The one-hectare hub, just a short walk from the River Thames and O2 Arena, will feature open workshops and studios set around a series of courtyards and a central public square, in a pedestrianised quarter with a transparent market hall at its heart. There will also be rooftop terraces, a basketball court and retail outlets with rotating work from the district on display.

In total there will be 16 buildings in which workspaces will range from workshops to artist studios and flexible desks. Rents will typically be £25 per square foot and start from £10 per square foot for workshops suitable for people working in design, as well as art, technology, craft, music, food and digital. The first tenants will be able to move in next year.

Richard Margree, chief executive of Knight Dragon, said: “Creativity is what drives forward any thriving city. The Peninsula presents a unique chance to create a new permanent district designed by creatives for creatives. At the very centre of this new community will be artists mixing with start-ups, mixing with independent market traders and design companies, large and small; everyone is welcome. We want a real mix of companies to come and to take over the place.”

Greenwich Design District

To bring together different architectural approaches, eight emerging firms were selected from across Europe to create the “low-cost, human-scaled” workplaces. Each was given a pair of buildings to design independently and “blind” from each other.

The eight practices are: 6a Architects, Mole, Architecture 00, Barrozi Veiga, SelgasCano, Assemblage, Adam Khan Architects and David Kohn Architects. Landscape architects Schulze+Grassov designed the public spaces.

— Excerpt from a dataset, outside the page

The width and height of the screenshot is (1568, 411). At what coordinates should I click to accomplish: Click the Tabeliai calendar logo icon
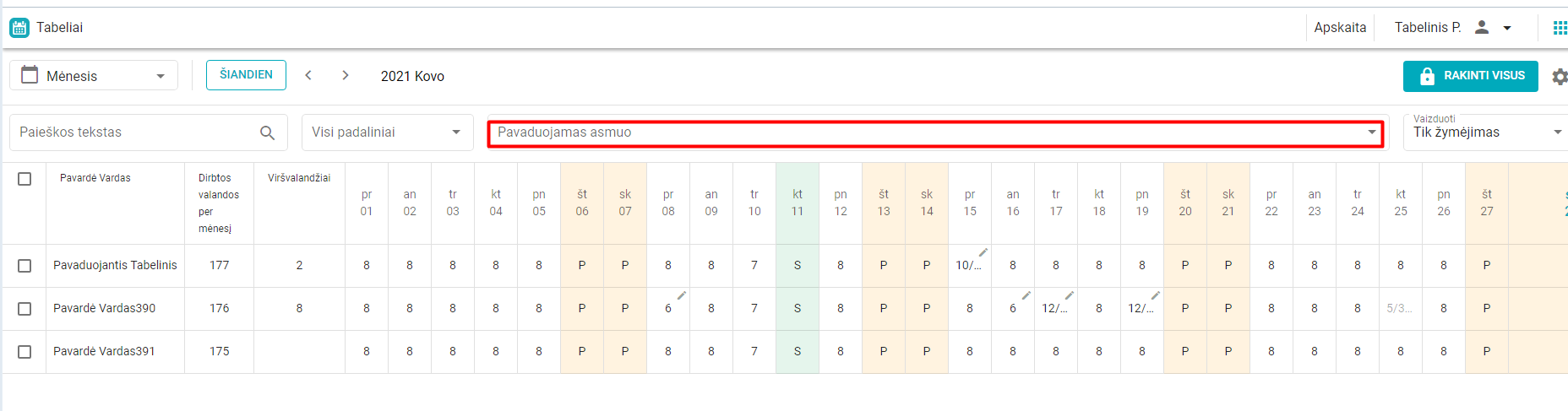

The £8.4 billion transformation of the Peninsula will, over the coming years, see 15,720 new homes in seven new neighborhoods, plus a new mixed-use Tube station designed by Santiago Calatrava (who also created the World Trade Centre Transportation Hub in New York), schools, offices, health services and public spaces.

The project is part of a trend for cities developing dedicated design districts. Other initiatives include the Miami Design District, Maboneng Precinct in Johannesburg and Soho Design District in New York.